ABTT mourns loss of Fellow William Dudley
10 June 2025
William Dudley Pioneering, prolific and multi-award-winning stage designer who created innovative work for the National Theatre, Royal Shakespeare Company and BBC
One of the most prolific and innovative British stage designers of the past half century, William Dudley, who sadly passed away on May 31, aged 78.
Born in 1947 and growing up in London in the 1950s, the son of a builder and decorator and a school dinner lady, Dudley attended Highbury Hill High School for Boys and went on to St Martin’s School of Art, the Slade School of Fine Art and University College London, where he gained a postgraduate diploma in fine art. In his teens he worked as an actor and scene painter at the Tower Theatre, Islington.
After cutting his teeth with a production of Hamlet, starring Alan Bates and Celia Johnson, at the Nottingham Playhouse in 1971, Dudley made his National Theatre debut at London’s Old Vic at the age of 24.
Throughout his career Dudley pioneered the application of digital technology and mechanical engineering in the service of on-stage visual effects. Director Richard Eyre, who worked with him repeatedly from the 1970s onwards, described him as “an exceptional man and an exceptional artist.
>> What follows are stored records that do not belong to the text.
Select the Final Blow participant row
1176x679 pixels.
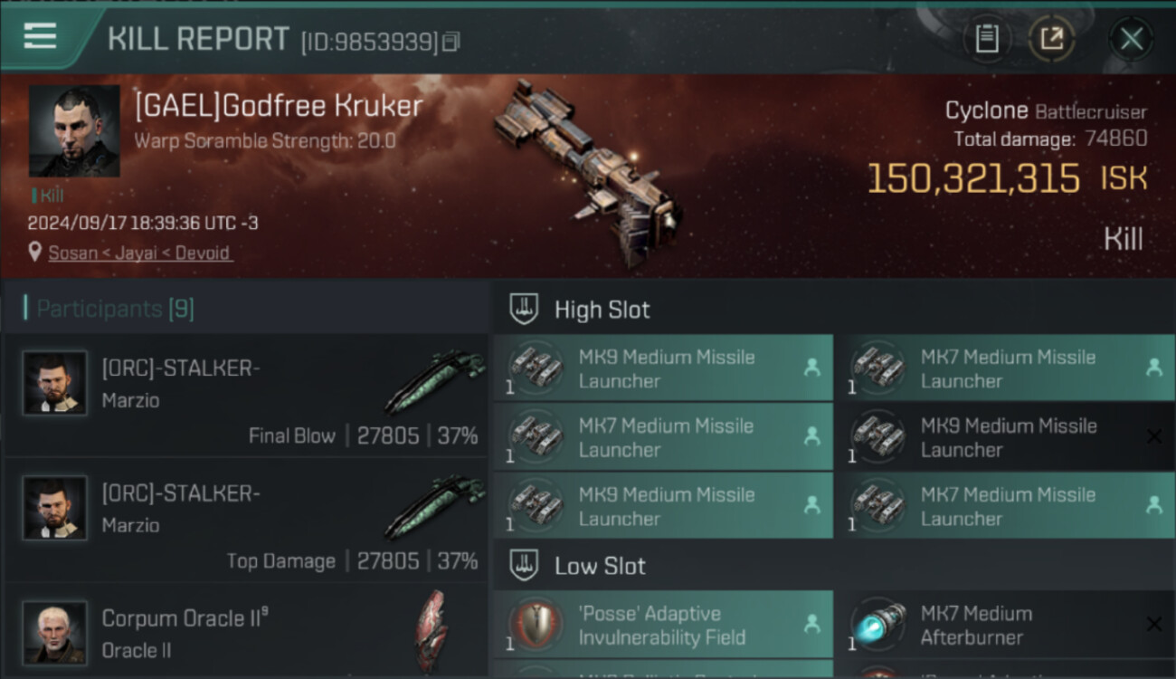click(246, 396)
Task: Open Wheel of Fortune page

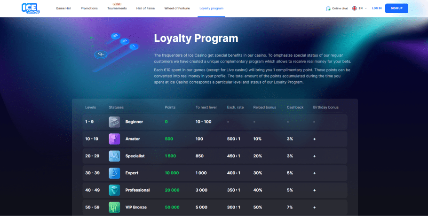Action: pyautogui.click(x=178, y=8)
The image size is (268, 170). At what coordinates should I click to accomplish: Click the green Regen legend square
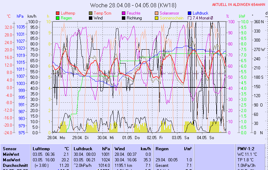(58, 18)
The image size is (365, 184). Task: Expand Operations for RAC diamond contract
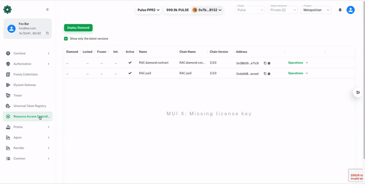pos(298,63)
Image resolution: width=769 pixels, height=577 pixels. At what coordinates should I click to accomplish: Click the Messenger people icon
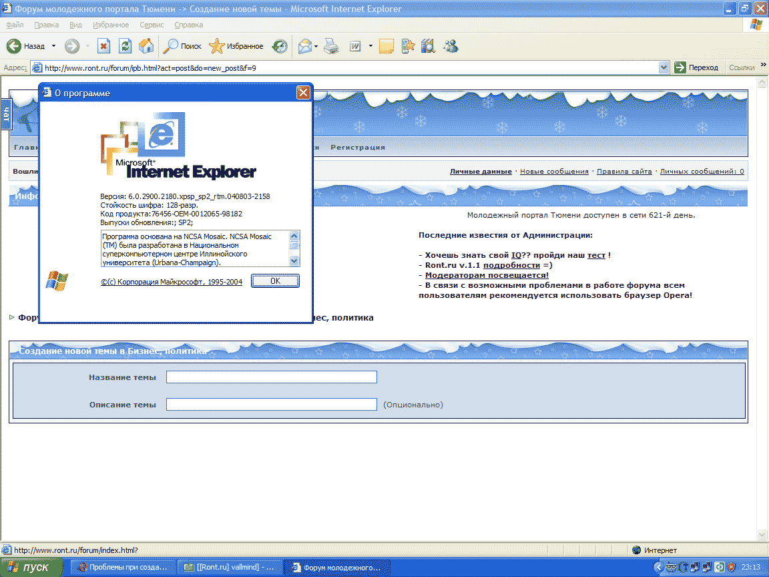tap(451, 46)
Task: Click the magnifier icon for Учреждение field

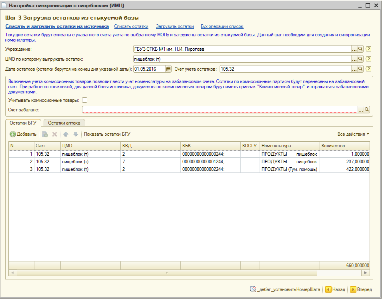Action: [x=360, y=49]
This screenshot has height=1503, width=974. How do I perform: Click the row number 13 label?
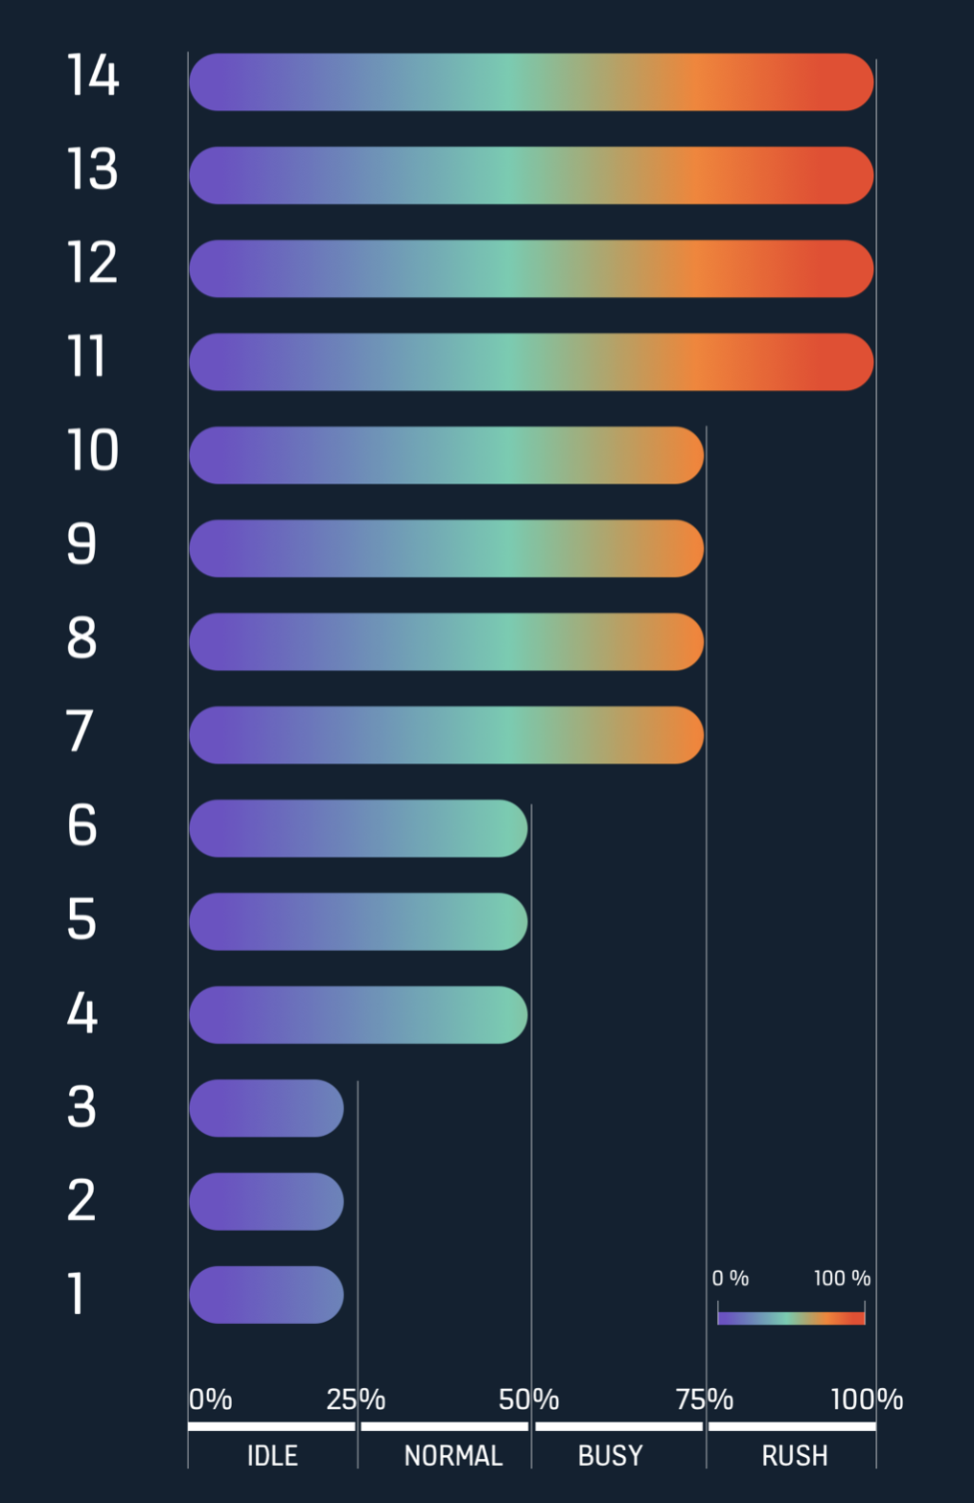point(92,170)
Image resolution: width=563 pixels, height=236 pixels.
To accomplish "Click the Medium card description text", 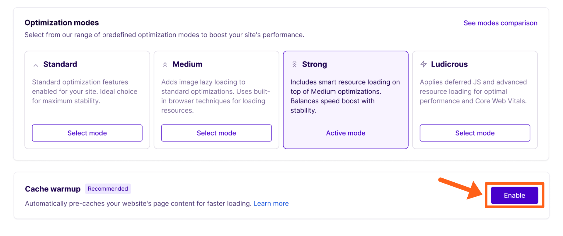I will (x=215, y=96).
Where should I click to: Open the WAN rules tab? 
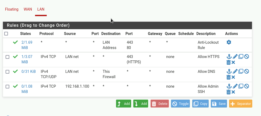tap(28, 9)
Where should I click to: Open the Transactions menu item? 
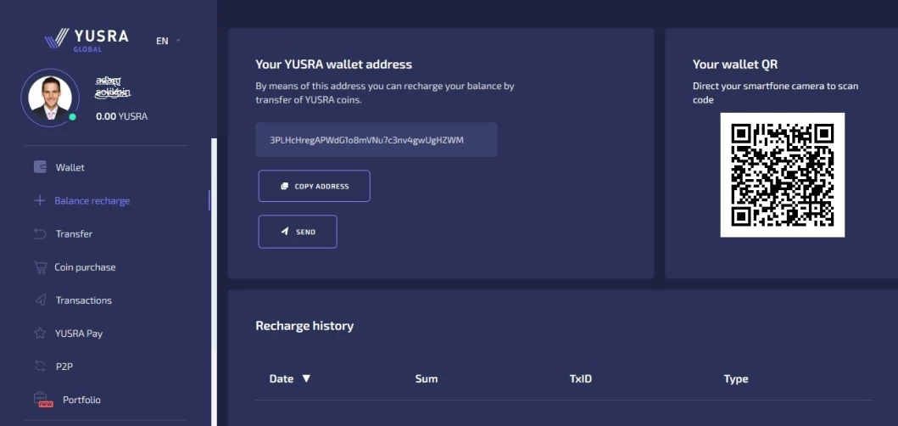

Bill was ferociously imaginative, always full of ideas and unusually eloquent not only about design but about art in general”.
For the 1985 musical Mutiny! – based on Mutiny on the Bounty – Dudley created the six-tonne hull of a ship that simulated undulating motion at sea by means of a hydraulic ram and a computerised swivel. Although not without its teething troubles, the ship eventually succeeded in rising nine feet above stage level.
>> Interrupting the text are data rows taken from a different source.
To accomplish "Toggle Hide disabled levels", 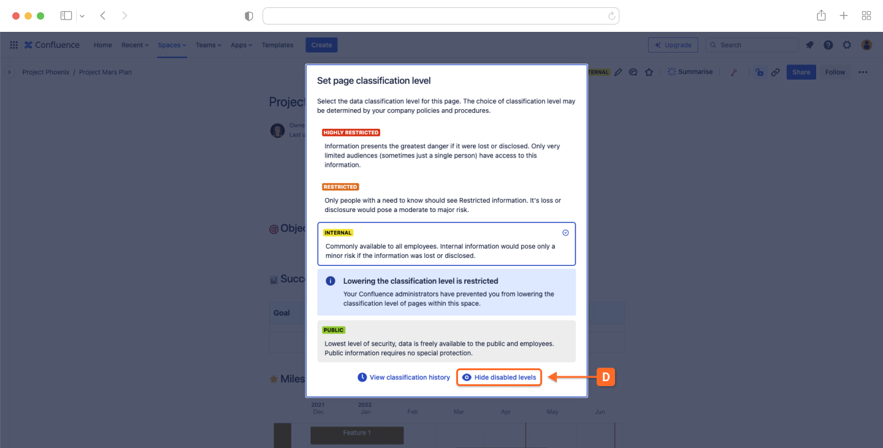I will click(x=499, y=378).
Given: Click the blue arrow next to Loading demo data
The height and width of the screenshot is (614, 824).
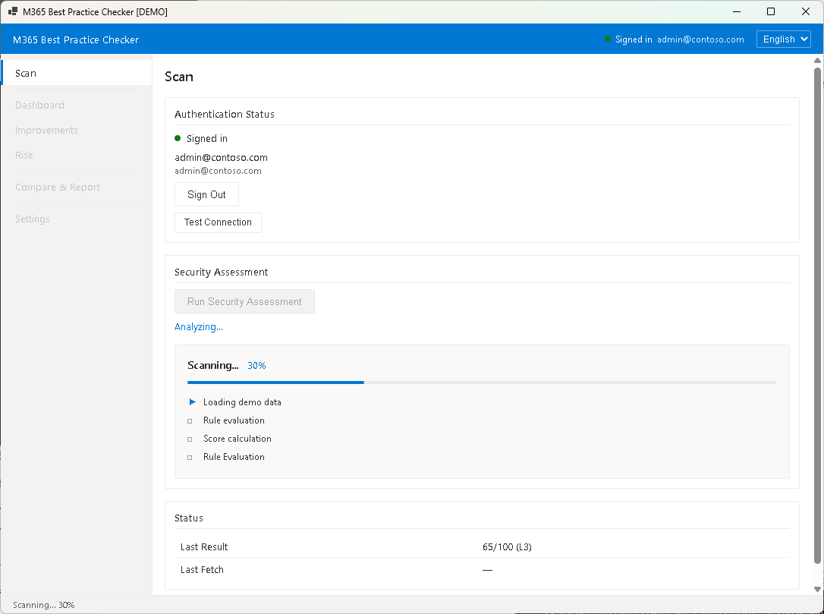Looking at the screenshot, I should (192, 402).
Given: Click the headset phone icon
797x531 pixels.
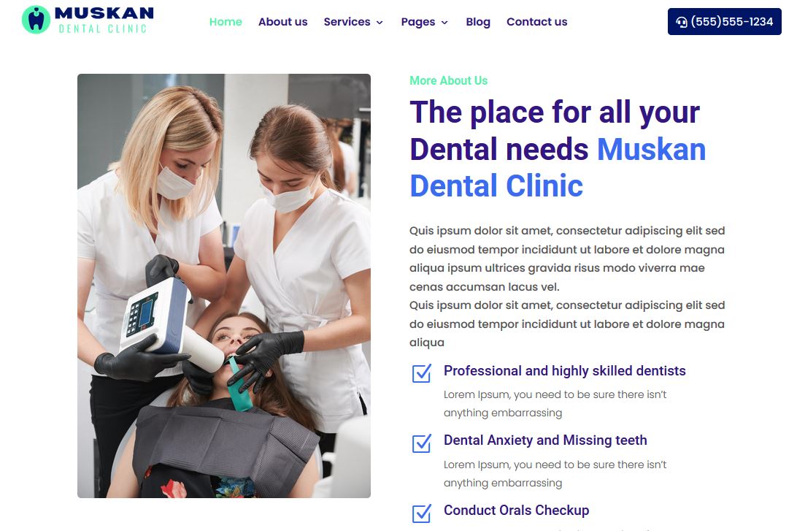Looking at the screenshot, I should [682, 22].
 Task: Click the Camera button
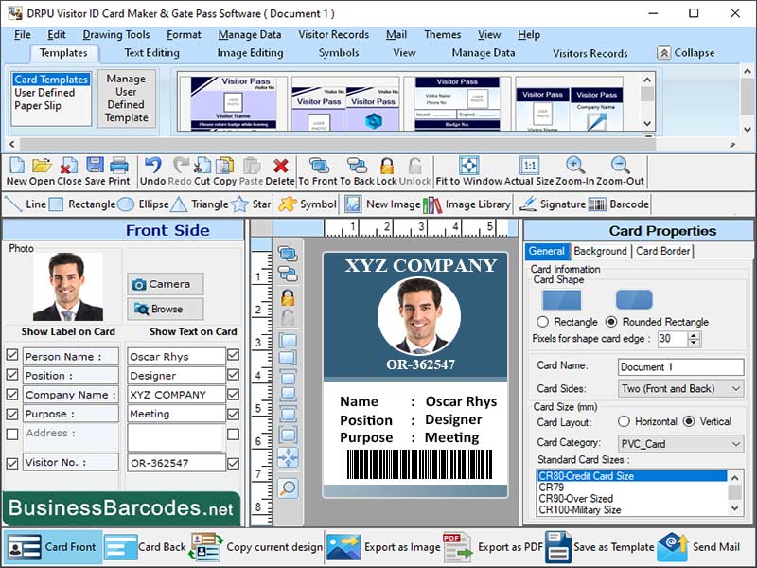(166, 283)
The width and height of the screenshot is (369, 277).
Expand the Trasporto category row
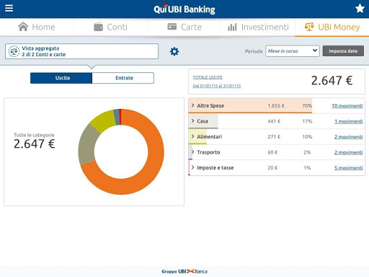276,152
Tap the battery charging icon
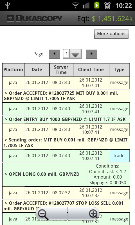Image resolution: width=135 pixels, height=225 pixels. (x=97, y=5)
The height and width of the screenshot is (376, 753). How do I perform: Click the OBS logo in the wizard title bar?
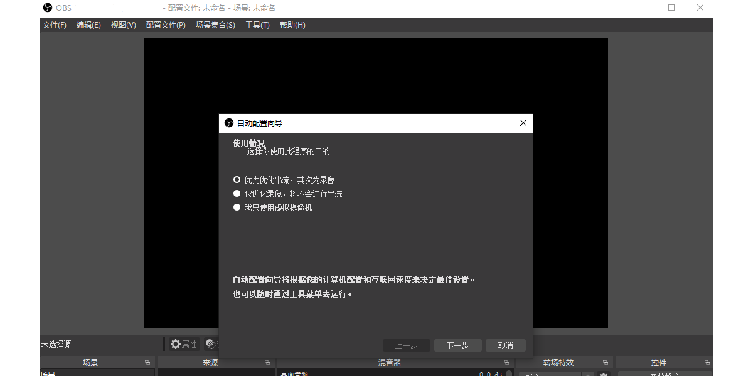point(228,123)
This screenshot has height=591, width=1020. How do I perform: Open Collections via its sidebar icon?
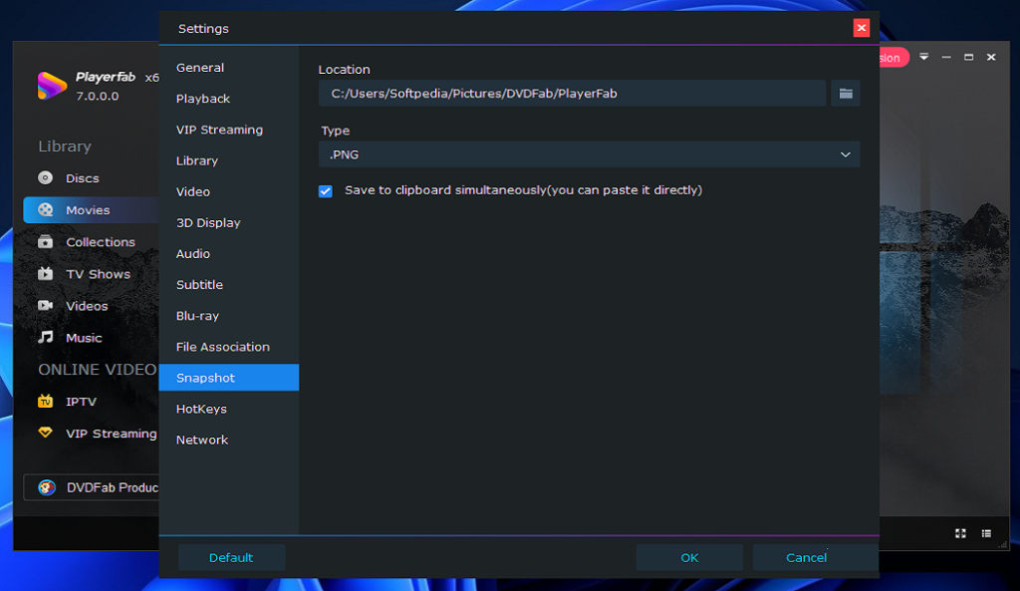(x=45, y=242)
Five years later, Dudley faced another, very different, nautical challenge with The Ship, Bill Bryden’s ambitious play about Glasgow’s shipbuilding past, taking place in an abandoned Harland and Wolff workshop on Clydeside. Every night a ship appeared to be constructed in front of the promenade audience before being spectacularly launched down a slipway.
In the 2004 Andrew Lloyd Webber musical The Woman in White, he used shifting, kaleidoscopic projections to convey the show’s multiple settings, doing away with conventional props and scenery altogether. Reviewing the production in The Guardian, Michael Billington wrote: “Dudley’s transitions from baronial interiors to sunlit cornfields are impressive and open up new possibilities in the marriage of theatre and cinema.
Today’s widespread digitisation of theatre design dates back to Dudley’s early experiments. He said in an interview in the 1990s: “It’s like taking the audience through a big, animated computer game. Yes, we’re feeding off the effects-based film and computer games industry, but if it serves the theatre well then that’s all for the good.”
The ABTT join the whole Industry in mourning William at this time, with his loss deeply felt. Our thoughts go out to his Wife and Children at this sad time.